Commentary by Eoin Treacy

Rationing of China ETFs Hits U.S. Market as Demand Soars

This article by Boris Korby for Bloomberg may be of interest to subscribers. Here is a section: 

Surging demand has been fueled in part by the biggest quarterly gain for mainland stocks since 2009. The Shanghai Composite gauge rallied 15 percent in the three months through Sept. 30, even as the MSCI Emerging Markets Index fell 4.3 percent. The Shanghai gauge slid 0.4 percent today while the X-trackers Harvest CSI 300 China A-Shares ETF climbed 0.5 percent to $25.77 at 3:05 p.m. in New York.

To deal with the influx of new money, Frankfurt-based Deutsche Asset & Wealth Management said Sept. 11 that the ETF would accept just one creation unit per day. A unit represents 50,000 shares or about $1.3 million at current valuation. The fund provider is increasing the cap to 10 creation units per day, according to a statement today.

“We wanted to maintain a valve of liquidity, increasing the fund size but doing so in a measured way, in anticipation of getting a higher quota,” Kittsley said.

A Qualified Foreign Institutional Investor license, known as a QFII, or Renminbi Qualified Foreign Institutional Investor license, known as an RQFII, is needed for foreign asset managers to buy A-shares. Once the license is obtained, the investor also needs to submit an application to China’s State Administration of Foreign Exchange for a specific dollar amount of investment quota that they can use to buy mainland stocks.

Eoin Treacy's view

The opening up of the Shanghai – Hong Kong Connect is a major event. For the first time foreign investors will have relatively open access to the mainland stock market via Hong Kong and mainland investors will have access to companies listed in Hong Kong. This represents the opening up of a conduit for capital flows which will reach hundreds of billions over the coming years and the potential acceptance of mainland Chinese securities into the MSCI Emerging Markets indices sometime next year.

Understandably, investors are looking to position themselves early. An addition point in favour of China’s market at the present time is that it is still relatively closed and has not benefitted from liquidity flows over the last three years.
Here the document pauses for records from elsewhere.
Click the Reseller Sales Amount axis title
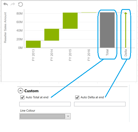 coord(5,27)
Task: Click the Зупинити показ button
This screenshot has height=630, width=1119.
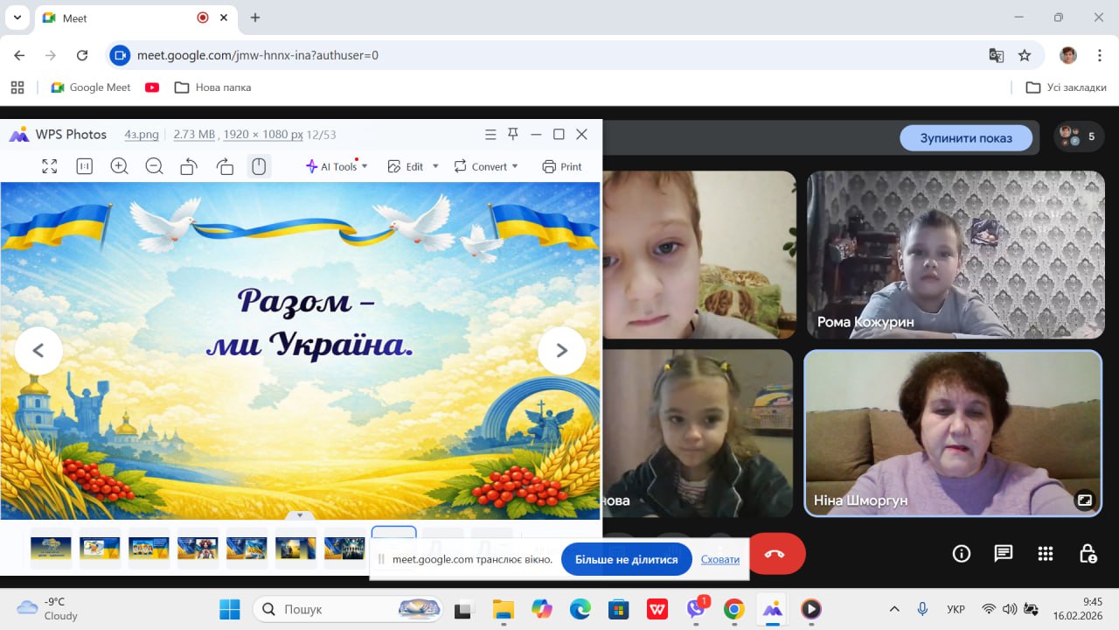Action: [x=965, y=137]
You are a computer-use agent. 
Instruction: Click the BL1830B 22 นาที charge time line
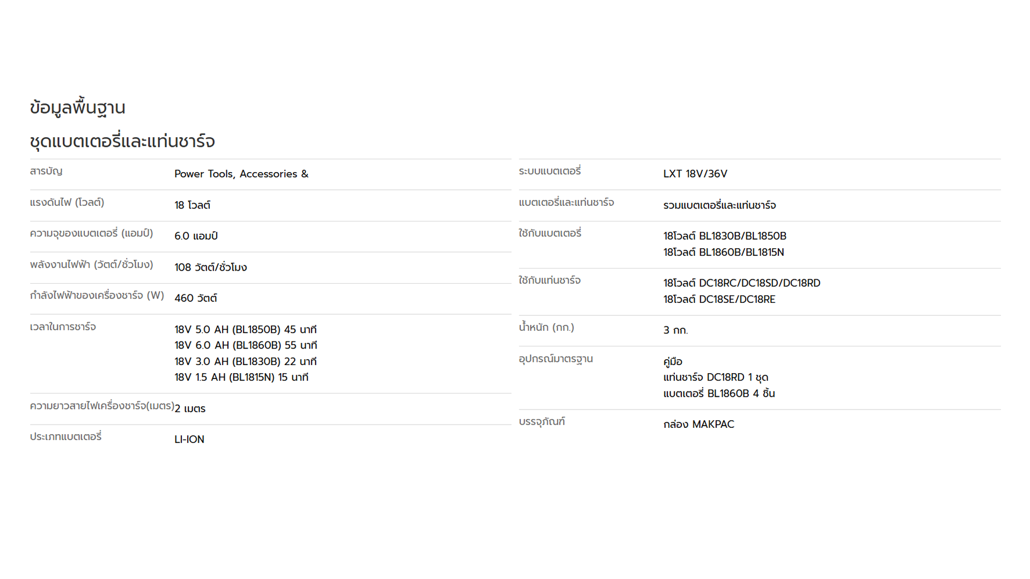[x=245, y=361]
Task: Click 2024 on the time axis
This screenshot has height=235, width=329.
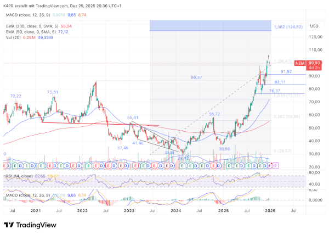Action: click(176, 210)
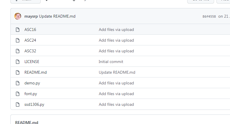Click the font.py file icon
This screenshot has width=230, height=124.
18,94
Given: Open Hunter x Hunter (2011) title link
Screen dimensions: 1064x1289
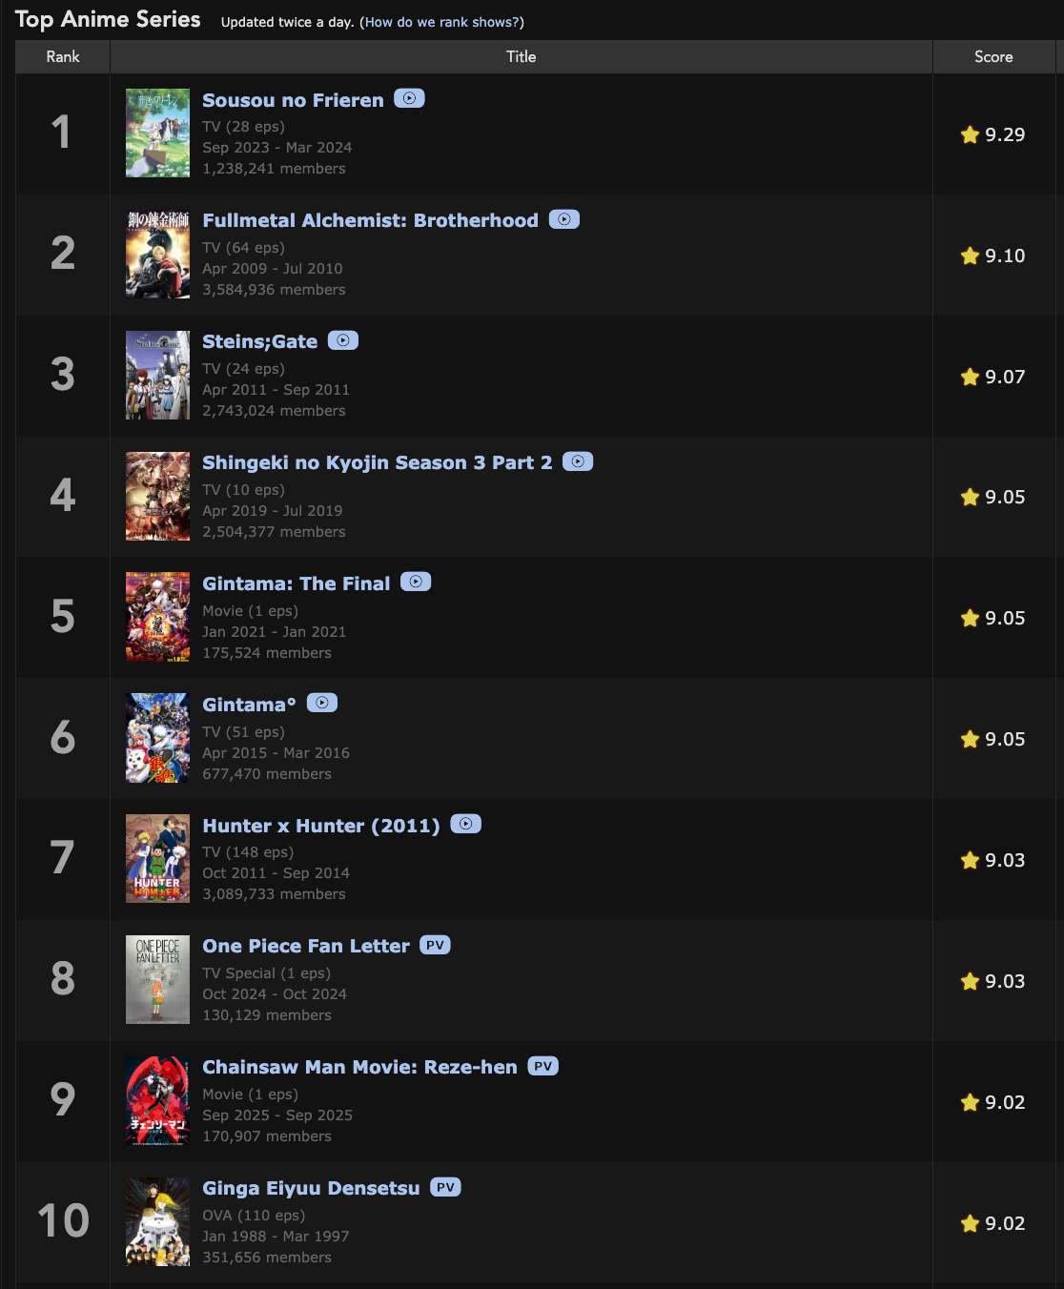Looking at the screenshot, I should 321,826.
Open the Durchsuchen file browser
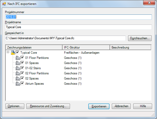The width and height of the screenshot is (157, 119). tap(140, 38)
Therefore it is less likely to be influenced by any deleveraging that may occur in the short term as a result of increased volatility on Wall Street.

The CSI 300 has been ranging above the 200-day MA for the last month and a sustained move below the trend mean would be required to question medium-term scope for continued upside.

Both the US and UK listings of the Deutsche X-Trackers Harvest CSI 300 China A-Shares Fund can be found in the Chart Library.

The US Morgan Stanley A Share Fund is still trading at a discount to NAV of almost 8% and has a similar trajectory to the CSI 300.